A obra de Bronckart e Bota divide-se em duas partes: a primeira dedica-se a uma pesquisa sobre as sucessivas recepções no mundo ocidental (principalmente anglófono e francófono) dos escritos de Bakhtin, Voloshinov e Medvedev, comparando as diferentes reações que precederam e seguiram o anúncio da onipaternidade de Bakhtin, e desvelando suas contradições e incoerências. Esse panorama se completa pelo estudo dos depoimentos tardios fornecidos por Bakhtin pouco antes de sua morte. Numa segunda parte, Bronckart e Bota propõem um retorno aos escritos principais de Bakhtin, Voloshinov e Medvedev, visando, através de uma análise textual comparativa, a revelar as profundas divergências tanto formais quanto metodológicas e teóricas que distinguem essas três autorias, e ainda a demonstrar que o Dostoiévski resulta, ele mesmo, do trabalho de dois autores distintos. Se é impossível abarcar rigorosamente o conjunto de informações contidas nessa obra imponente (600 páginas)9, proporemos agora uma síntese necessariamente limitada das ideias importantes desse estudo.
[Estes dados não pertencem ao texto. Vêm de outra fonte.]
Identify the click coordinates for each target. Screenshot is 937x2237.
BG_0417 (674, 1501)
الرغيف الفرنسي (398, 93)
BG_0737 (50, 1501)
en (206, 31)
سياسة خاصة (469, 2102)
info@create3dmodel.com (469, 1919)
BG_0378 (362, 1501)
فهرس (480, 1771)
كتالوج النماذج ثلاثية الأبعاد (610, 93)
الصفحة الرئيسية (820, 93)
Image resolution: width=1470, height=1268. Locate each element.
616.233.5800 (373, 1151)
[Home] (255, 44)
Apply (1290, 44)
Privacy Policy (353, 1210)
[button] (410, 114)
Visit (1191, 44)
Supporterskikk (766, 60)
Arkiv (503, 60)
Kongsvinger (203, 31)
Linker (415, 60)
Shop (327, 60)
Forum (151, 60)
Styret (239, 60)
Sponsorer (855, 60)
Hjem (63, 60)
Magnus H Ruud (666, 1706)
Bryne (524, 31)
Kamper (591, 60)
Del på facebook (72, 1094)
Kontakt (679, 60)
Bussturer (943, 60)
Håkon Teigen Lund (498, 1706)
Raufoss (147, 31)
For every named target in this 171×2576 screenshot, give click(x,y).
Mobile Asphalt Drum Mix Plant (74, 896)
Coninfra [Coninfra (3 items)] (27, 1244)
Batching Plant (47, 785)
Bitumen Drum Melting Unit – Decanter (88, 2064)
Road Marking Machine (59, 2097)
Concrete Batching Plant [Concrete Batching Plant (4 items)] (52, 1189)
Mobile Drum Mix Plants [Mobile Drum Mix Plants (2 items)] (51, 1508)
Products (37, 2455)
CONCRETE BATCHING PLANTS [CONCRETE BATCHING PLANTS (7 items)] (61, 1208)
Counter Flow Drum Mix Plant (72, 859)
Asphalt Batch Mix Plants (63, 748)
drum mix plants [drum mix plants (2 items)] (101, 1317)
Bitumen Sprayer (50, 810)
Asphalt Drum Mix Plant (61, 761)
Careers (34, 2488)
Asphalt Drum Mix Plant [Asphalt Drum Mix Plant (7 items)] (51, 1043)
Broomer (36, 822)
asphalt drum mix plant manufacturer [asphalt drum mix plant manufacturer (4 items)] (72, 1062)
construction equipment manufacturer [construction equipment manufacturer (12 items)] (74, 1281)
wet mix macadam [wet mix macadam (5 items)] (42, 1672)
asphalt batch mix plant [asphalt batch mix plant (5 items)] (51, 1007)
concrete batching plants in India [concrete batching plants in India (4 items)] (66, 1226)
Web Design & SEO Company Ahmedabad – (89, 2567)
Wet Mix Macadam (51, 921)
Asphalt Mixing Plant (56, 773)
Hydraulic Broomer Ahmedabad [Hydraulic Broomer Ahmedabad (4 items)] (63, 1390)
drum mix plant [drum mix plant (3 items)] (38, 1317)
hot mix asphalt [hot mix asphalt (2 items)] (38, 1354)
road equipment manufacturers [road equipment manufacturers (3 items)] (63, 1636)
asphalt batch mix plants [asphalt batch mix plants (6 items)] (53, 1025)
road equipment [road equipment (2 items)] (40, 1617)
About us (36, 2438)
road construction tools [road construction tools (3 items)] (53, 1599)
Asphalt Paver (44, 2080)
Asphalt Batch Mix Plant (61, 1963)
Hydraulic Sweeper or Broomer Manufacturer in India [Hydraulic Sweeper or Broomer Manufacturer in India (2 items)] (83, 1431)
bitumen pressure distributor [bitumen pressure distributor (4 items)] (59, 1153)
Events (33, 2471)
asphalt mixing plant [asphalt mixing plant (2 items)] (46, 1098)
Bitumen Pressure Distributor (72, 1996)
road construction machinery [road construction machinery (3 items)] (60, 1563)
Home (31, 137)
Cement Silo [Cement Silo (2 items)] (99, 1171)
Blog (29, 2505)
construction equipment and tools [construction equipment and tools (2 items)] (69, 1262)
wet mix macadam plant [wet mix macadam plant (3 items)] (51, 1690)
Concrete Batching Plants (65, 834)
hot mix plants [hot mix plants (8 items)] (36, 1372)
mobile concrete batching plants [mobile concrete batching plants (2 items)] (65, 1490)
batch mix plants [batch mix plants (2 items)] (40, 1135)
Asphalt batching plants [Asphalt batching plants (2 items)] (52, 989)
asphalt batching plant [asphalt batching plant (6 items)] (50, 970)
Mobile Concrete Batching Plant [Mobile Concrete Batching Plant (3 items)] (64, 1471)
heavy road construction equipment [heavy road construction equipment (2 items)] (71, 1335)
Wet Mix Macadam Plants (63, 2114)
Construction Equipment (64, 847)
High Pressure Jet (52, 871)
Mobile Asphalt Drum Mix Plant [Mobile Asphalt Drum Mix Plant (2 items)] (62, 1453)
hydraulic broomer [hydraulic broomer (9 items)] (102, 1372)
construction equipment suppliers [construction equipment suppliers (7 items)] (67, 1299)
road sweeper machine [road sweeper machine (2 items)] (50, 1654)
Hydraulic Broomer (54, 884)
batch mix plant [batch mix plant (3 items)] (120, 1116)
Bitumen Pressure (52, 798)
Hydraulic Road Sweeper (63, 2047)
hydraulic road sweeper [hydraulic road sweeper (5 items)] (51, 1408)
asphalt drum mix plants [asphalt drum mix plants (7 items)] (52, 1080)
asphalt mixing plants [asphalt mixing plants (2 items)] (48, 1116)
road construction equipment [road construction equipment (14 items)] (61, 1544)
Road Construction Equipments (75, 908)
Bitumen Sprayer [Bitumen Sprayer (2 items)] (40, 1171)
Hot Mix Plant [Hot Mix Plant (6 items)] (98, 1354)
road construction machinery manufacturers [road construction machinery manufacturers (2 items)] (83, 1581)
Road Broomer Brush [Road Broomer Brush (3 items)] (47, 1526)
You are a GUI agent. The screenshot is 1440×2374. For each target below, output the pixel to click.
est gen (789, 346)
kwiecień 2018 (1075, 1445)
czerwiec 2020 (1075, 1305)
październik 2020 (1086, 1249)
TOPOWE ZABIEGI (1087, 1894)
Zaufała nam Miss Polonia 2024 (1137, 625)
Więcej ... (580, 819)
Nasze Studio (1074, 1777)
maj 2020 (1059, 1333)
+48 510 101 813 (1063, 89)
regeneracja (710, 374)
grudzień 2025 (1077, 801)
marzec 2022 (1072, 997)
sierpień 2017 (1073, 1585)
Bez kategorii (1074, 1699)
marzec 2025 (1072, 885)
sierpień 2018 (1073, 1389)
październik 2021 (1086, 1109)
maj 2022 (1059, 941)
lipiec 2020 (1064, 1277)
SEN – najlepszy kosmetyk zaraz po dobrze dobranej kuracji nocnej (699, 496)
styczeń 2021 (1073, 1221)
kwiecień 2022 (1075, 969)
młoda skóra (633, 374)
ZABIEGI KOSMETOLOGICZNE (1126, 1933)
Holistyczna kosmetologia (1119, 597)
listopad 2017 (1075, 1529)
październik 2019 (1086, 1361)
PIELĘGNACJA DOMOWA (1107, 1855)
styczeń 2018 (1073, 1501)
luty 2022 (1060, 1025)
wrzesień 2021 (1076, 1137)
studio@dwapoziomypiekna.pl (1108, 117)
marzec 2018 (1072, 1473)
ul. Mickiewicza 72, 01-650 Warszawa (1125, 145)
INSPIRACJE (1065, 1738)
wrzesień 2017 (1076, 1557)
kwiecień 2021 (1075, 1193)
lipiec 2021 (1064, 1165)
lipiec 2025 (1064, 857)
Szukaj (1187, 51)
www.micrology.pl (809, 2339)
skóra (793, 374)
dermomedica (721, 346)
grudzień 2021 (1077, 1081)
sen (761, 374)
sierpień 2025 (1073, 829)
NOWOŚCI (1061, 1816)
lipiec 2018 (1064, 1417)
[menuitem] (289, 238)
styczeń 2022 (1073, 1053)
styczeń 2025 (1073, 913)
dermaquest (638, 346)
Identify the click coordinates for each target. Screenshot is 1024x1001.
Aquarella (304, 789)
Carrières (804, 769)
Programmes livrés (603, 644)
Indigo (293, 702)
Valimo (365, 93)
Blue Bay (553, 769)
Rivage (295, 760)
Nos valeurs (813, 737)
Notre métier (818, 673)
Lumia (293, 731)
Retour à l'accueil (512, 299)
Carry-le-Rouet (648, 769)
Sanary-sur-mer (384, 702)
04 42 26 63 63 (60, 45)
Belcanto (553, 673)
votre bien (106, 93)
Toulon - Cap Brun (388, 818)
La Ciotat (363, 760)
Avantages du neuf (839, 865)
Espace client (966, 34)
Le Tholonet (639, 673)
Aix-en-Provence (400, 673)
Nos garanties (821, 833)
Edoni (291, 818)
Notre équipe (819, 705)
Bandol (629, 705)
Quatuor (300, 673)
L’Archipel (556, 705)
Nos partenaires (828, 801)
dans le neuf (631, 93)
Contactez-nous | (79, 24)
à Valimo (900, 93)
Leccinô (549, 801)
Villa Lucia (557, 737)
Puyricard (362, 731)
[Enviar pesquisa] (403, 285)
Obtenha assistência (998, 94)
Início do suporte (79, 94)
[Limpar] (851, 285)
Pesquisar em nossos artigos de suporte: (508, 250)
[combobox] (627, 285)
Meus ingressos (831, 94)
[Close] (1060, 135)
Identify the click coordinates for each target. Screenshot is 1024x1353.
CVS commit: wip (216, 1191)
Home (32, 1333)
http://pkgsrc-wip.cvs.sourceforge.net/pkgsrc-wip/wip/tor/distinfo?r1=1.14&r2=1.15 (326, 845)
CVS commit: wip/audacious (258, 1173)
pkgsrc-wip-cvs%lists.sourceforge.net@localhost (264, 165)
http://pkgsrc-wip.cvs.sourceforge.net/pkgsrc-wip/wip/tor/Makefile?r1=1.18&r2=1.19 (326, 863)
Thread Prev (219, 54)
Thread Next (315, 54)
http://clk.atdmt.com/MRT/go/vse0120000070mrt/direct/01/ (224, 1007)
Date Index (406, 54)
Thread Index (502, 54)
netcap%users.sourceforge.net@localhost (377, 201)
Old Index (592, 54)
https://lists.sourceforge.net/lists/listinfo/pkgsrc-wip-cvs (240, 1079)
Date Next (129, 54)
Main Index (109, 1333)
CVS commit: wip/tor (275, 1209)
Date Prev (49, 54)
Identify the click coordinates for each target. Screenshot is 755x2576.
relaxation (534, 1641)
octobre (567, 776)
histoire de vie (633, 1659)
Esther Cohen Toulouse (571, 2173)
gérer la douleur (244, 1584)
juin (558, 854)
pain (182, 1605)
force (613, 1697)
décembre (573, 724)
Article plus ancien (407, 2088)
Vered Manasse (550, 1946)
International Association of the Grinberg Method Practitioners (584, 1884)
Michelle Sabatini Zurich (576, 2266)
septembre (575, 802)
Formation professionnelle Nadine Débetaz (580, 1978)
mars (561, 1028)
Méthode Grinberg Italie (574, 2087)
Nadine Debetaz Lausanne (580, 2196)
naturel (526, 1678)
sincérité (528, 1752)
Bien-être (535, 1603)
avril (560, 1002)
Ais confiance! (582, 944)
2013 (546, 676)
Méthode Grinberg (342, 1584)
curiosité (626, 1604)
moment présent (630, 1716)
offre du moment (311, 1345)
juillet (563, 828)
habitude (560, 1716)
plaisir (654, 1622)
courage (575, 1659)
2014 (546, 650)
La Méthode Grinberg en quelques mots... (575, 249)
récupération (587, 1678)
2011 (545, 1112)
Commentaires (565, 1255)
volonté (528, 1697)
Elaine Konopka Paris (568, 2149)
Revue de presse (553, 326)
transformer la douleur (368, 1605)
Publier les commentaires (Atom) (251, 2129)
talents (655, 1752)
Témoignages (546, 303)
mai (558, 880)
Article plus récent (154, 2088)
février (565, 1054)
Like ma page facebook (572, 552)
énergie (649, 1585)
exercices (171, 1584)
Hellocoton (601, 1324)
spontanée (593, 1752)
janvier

A primeira parte do livro dedica-se então ao caso dos “textos disputados”, isto é, ao modo como a paternidade de Bakhtin sobre os três textos em questão foi anunciada e, em seguida, o mais amiúde, aceita, difundida e sustentada pelos pesquisadores ocidentais. O livro de Bronckart e Bota opera por arcos cronológicos complexos, comparando entre si as recepções dos textos posteriores e anteriores à eclosão do caso nos anos 1970, comparando também as biografias de Bakhtin escritas na década de 1980 a dados factuais provenientes de fontes mais tardias. Essas várias contextualizações comparadas trazem a lume as múltiplas e contraditórias argumentações que foram empregadas para provar a coerência e a importância da obra supostamente produzida por um autor único.

O leitor francófono encontrará assim, notadamente, o relato da recepção dos textos do “Círculo” na França a partir da publicação, em 1977, de Marxismo e filosofia da linguagem, na tradução realizada por Marina Yaguello, prefaciada por Roman Jakobson e publicada sob o nome de Bakhtin. Bronckart e Bota se detêm particularmente sobre o livro de Tzvetan Todorov lançado em 1981, Le principe dialogique [O princípio dialógico], que contribuiu consideravelmente para popularizar na França os trabalhos de Voloshinov e Bakhtin, ao mesmo tempo naturalizando de fato a paternidade de Bakhtin sobre o conjunto desses textos, que se viam apresentados como um corpus único, graças, particularmente, a capítulos temáticos reunindo excertos oriundos de textos assinados por autores distintos.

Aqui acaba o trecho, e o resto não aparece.